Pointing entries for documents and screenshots
▼

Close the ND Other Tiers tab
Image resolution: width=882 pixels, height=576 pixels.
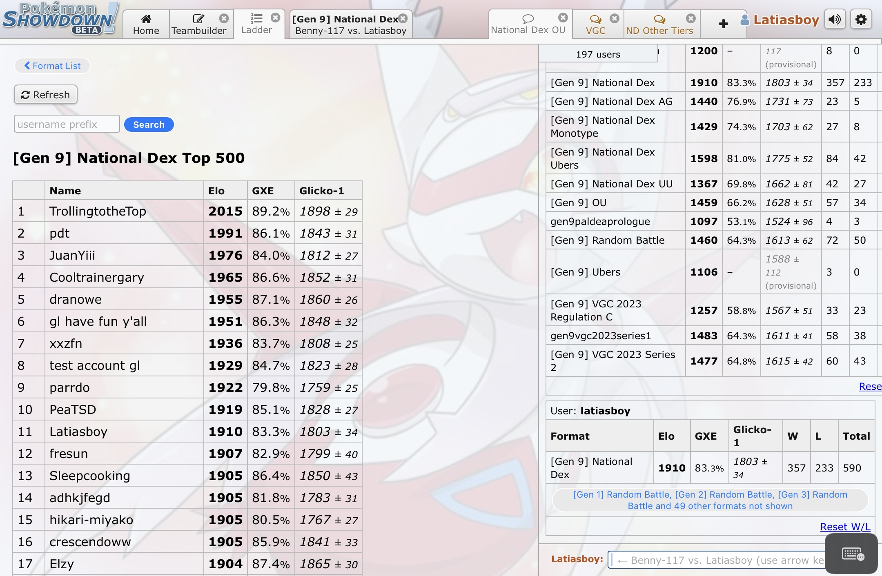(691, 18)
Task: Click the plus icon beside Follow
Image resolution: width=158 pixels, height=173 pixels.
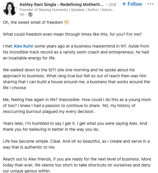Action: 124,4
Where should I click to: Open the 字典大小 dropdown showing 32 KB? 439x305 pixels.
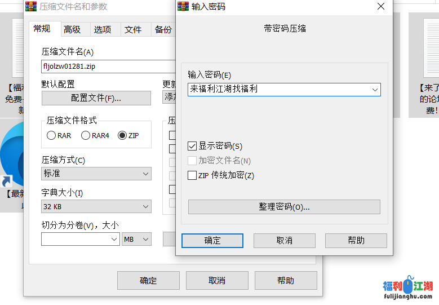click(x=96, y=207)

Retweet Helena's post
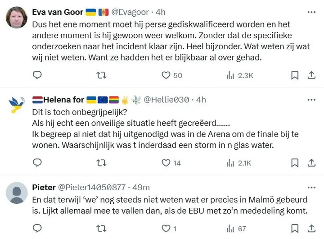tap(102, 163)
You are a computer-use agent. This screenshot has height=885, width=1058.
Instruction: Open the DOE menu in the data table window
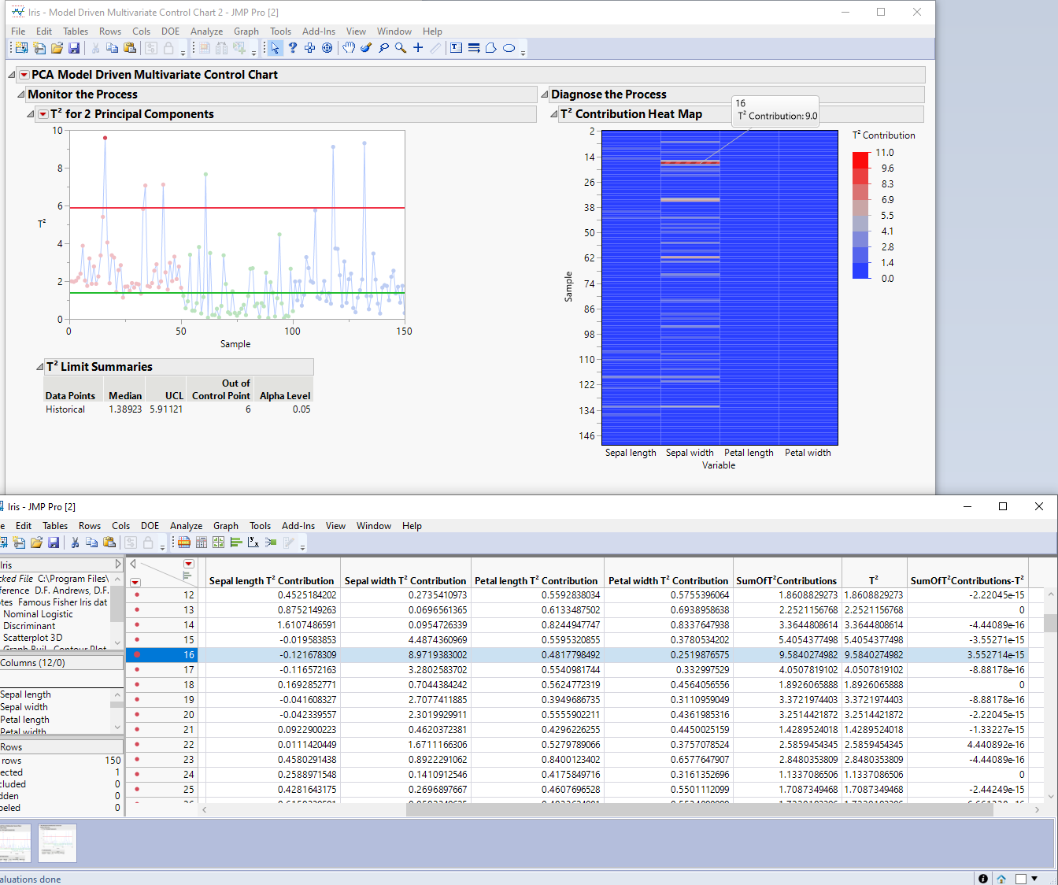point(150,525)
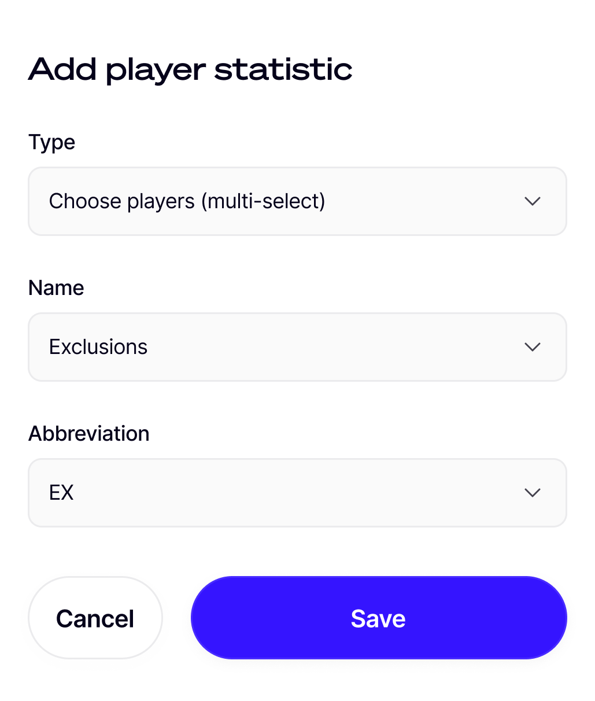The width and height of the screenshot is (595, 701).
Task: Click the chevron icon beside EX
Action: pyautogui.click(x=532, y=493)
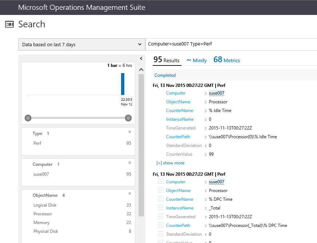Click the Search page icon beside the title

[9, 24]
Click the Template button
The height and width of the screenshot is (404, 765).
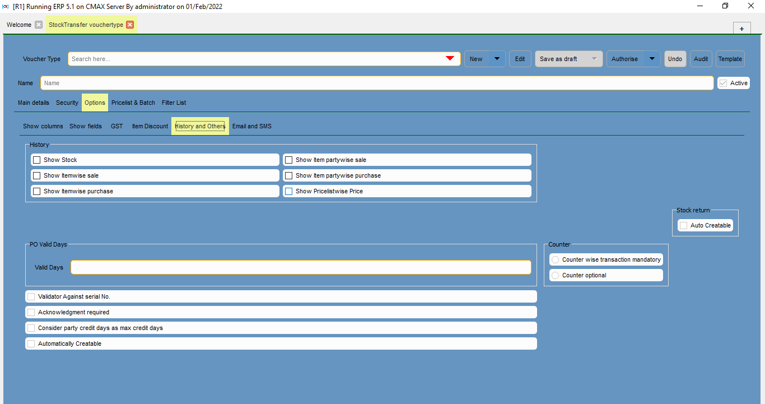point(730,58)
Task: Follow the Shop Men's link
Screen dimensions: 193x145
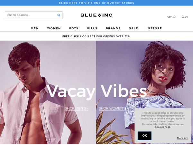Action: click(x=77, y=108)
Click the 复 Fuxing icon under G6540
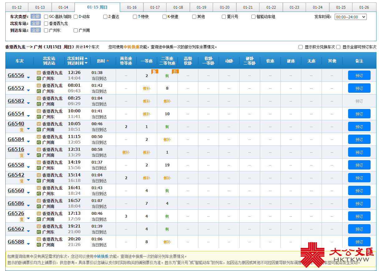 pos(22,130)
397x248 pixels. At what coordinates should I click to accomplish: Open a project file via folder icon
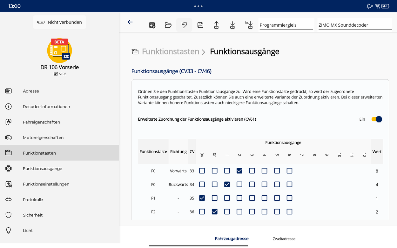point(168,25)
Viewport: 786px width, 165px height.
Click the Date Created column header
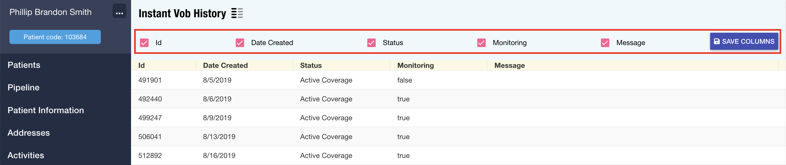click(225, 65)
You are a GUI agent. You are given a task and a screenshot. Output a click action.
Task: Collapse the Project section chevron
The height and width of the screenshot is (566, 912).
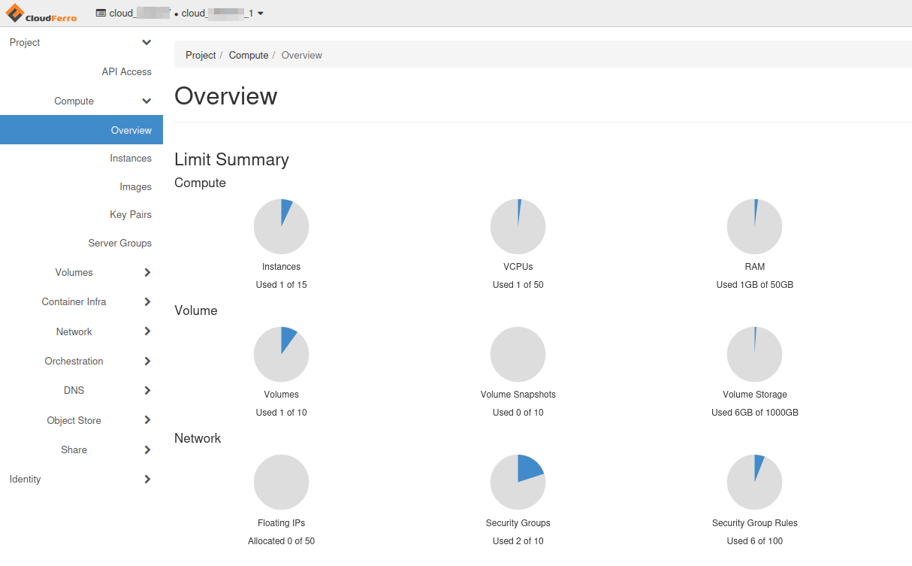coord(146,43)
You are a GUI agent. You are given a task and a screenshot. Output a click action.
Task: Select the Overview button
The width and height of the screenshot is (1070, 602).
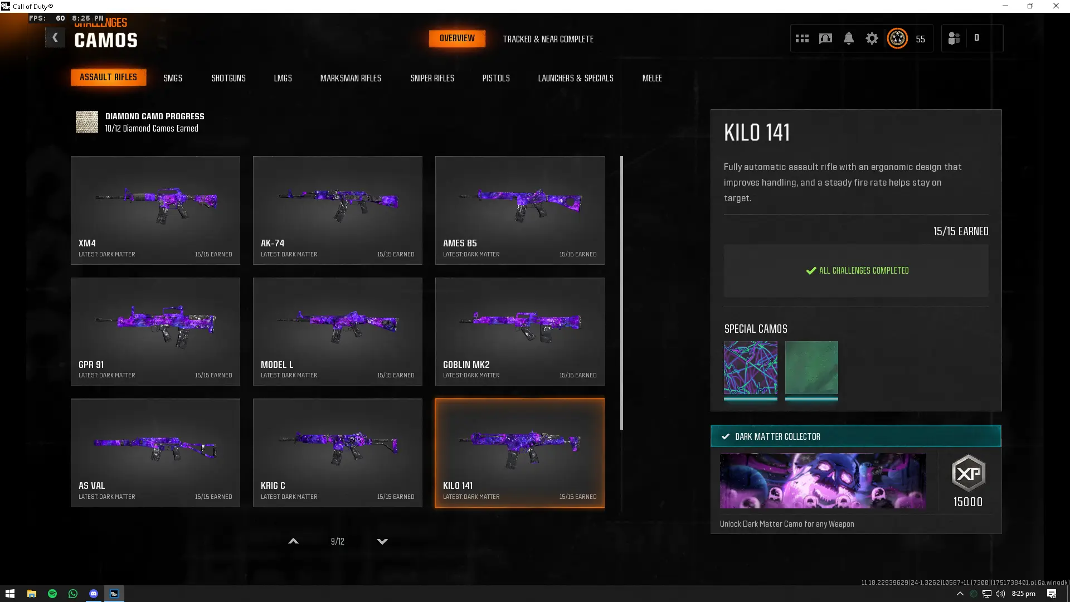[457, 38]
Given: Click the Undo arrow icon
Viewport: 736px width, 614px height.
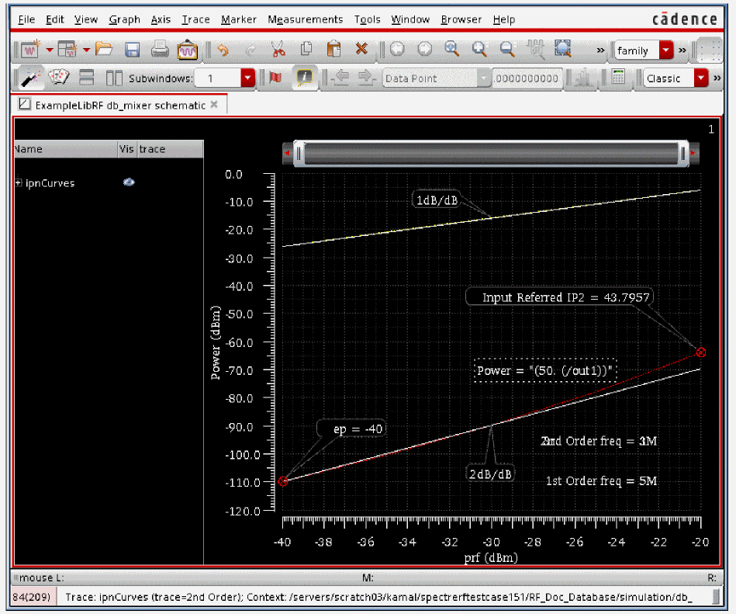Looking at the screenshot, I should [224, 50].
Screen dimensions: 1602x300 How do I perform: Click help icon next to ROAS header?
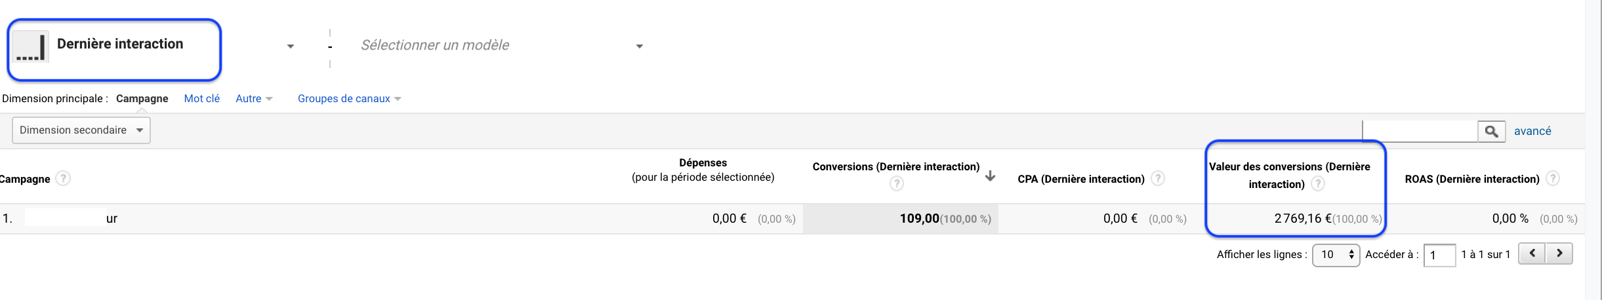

▲

▸ Problem details
Copy word for word the rows above, from the line containing "Click the Template button" through the end of the rows, including both ends, and leave the pictures out.

▸ Task output
Click the Template button
The height and width of the screenshot is (404, 765).
point(730,58)
Task: Follow the Shop Men's link
Screen dimensions: 193x145
Action: click(x=77, y=108)
Click the 复 Fuxing icon under G6540
 pos(22,130)
397x248 pixels. At what coordinates should I click to accomplish: Open a project file via folder icon
point(168,25)
Viewport: 786px width, 165px height.
Click the Date Created column header
click(225, 65)
You are a GUI agent. You are given a task and a screenshot. Output a click action.
Task: Collapse the Project section chevron
The height and width of the screenshot is (566, 912).
coord(146,43)
You are a GUI agent. You are given a task and a screenshot. Output a click action.
Task: Select the Overview button
The width and height of the screenshot is (1070, 602).
[457, 38]
Given: Click the Undo arrow icon
Viewport: 736px width, 614px height.
Looking at the screenshot, I should [224, 50].
Screen dimensions: 1602x300 How do I perform: Click help icon next to ROAS header?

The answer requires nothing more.